Militia corruption: Breaking the Deafening Silence on Dirty Deals

I understand the concerns being raised in this thread, and I sympathize with them. But I do have some questions and observations of my own:

Doesn’t that mean that in the eyes of the people in charge, they are contributing to the war effort? Just because we don’t necessarily see the benefits of those contributions doesn’t mean the upper echelons of the TLF and 24IC don’t.

Of course they do. Because it doesn’t matter. You bring up exactly that point in the very next sentences:

CONCORD and the empires won’t let the war be won. If they won’t let the war be won, if they’ve structured the war so that switching sides is the most effective way to benefit from being active in the warzone… why shouldn’t they do it?

What risks?
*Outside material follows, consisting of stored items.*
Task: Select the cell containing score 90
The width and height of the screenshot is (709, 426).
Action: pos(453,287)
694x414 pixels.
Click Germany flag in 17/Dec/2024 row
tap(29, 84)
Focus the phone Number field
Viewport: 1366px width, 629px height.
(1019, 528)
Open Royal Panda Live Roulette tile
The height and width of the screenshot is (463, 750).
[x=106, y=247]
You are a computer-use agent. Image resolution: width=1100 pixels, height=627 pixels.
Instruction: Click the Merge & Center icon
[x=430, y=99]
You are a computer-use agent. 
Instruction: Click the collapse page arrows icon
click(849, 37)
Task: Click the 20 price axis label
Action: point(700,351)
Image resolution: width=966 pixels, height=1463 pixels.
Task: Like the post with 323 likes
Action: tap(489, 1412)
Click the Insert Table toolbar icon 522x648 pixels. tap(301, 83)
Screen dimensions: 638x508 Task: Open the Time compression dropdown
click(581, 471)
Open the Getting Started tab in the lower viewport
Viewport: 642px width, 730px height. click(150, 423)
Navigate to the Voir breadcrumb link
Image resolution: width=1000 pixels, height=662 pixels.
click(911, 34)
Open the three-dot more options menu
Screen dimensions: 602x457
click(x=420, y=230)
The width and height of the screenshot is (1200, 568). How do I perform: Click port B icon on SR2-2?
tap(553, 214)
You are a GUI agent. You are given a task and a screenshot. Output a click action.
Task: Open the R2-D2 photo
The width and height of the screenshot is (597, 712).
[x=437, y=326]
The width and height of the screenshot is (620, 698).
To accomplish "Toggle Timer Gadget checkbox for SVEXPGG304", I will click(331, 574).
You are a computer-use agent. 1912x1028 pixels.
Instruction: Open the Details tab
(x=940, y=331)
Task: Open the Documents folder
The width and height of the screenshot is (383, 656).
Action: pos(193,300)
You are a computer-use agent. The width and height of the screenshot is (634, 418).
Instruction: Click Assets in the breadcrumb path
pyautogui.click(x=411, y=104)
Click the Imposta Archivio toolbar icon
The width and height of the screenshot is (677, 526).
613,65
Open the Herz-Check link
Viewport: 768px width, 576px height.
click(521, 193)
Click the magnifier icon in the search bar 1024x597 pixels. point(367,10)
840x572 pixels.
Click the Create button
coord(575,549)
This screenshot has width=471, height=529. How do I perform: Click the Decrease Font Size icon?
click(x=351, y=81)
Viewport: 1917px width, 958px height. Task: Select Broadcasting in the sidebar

I’m serious, Arsia, what risks are the governments supposed to be taking here? That they’ll ‘lose’ systems they’ve lost a dozen times already? They opted to expose those systems to this. They chose to risk those civilians, their lives, their well-being… and let’s face it, we both know how risk works: whatever you’re risking, you make all of your plans with the assumption that you lost it.

So the empires wrote those systems off, right from the start. Any revenue they get from them, any products, any people coming out of them… that’s all gravy.

But the whole system of the CEWPA war is corrupt. It’s designed to encourage people to be mercenaries, and mercenaries follow the money. Mercenaries flip sides. They’re disloyal. Reduce the influence of corrupt and disloyal mission runners? Why? What exactly is achieved by reducing the influence of mission runners?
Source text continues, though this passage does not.